● **ASSIGNMENT**
Each line from the one containing "Given: Expand the tab search dropdown arrow" through the last line of the records below is to be repeated as written, with nothing added.

● **RECORDS PROVIDED**
##########

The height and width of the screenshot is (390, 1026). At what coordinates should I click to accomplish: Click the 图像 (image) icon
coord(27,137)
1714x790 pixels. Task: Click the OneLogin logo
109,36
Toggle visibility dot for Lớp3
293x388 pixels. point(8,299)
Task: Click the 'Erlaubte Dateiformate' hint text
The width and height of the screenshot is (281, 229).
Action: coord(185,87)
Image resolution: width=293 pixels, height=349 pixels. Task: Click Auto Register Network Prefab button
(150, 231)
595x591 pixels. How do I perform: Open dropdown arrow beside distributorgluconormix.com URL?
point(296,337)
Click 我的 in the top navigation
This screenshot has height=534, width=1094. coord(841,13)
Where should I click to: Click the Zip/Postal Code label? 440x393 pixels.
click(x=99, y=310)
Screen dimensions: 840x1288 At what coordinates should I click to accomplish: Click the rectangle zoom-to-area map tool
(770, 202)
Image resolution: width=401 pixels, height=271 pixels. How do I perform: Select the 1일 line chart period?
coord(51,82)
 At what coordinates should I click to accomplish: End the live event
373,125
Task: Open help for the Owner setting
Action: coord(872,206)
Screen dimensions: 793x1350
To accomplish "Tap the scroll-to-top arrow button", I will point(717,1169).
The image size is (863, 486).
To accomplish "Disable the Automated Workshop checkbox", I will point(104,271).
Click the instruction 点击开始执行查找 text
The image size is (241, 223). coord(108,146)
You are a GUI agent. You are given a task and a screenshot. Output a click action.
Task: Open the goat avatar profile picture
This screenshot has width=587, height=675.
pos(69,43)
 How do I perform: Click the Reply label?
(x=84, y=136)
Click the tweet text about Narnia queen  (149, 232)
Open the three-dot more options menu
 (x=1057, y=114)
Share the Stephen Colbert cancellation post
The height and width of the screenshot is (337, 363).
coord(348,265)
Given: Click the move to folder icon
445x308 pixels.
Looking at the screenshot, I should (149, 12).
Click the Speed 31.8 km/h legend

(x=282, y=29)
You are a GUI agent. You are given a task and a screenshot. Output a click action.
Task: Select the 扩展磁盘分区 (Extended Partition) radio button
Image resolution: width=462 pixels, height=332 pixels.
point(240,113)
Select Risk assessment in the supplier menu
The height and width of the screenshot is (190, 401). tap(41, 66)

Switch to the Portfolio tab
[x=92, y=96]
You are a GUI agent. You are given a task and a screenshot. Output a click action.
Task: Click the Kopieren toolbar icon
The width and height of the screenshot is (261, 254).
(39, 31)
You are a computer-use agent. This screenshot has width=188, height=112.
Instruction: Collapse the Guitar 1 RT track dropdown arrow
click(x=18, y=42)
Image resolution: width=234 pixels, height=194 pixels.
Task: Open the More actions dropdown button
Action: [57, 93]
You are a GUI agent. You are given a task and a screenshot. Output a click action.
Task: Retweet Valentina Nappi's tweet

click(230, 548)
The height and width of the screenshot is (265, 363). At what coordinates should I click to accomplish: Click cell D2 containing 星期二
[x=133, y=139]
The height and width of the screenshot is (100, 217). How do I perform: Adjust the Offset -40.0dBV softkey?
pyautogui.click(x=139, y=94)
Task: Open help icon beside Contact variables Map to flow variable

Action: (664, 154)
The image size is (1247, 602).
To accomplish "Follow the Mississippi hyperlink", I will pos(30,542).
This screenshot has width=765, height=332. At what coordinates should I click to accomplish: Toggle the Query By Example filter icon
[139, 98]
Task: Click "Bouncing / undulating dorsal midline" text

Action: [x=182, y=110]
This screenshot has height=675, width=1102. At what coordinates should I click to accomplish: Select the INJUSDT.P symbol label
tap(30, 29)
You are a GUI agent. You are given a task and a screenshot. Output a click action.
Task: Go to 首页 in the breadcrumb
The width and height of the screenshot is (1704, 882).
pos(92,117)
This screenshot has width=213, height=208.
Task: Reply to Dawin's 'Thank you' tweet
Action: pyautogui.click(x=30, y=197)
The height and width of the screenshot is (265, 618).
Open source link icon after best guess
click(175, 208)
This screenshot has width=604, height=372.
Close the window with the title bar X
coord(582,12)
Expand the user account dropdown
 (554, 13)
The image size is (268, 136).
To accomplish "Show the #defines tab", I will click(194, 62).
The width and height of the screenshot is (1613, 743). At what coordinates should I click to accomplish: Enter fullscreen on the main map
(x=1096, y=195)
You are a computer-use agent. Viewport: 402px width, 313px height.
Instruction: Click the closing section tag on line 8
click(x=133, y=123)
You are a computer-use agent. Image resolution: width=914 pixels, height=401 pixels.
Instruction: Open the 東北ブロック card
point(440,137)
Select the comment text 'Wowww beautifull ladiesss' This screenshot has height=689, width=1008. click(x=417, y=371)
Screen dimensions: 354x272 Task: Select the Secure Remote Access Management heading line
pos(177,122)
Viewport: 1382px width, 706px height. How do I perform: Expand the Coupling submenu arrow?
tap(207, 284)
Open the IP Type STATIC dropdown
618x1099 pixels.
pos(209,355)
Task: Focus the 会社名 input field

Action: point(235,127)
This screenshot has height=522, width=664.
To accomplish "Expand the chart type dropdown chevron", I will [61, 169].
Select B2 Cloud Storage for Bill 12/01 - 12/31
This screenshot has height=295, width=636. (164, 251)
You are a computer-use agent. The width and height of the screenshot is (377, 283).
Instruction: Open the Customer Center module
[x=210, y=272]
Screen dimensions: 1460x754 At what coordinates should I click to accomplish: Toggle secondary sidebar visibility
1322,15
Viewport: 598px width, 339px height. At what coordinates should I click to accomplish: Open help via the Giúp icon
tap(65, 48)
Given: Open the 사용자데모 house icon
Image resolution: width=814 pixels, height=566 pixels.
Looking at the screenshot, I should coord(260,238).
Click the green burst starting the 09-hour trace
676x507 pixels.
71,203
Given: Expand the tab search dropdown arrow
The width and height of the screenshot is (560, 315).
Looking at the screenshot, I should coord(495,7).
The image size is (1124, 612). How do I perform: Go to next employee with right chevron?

##########

● **ANSWER SPACE**
Given: Expand the tab search dropdown arrow
The width and height of the screenshot is (560, 315).
Looking at the screenshot, I should coord(495,7).
The image size is (1124, 612). How do I perform: Go to next employee with right chevron?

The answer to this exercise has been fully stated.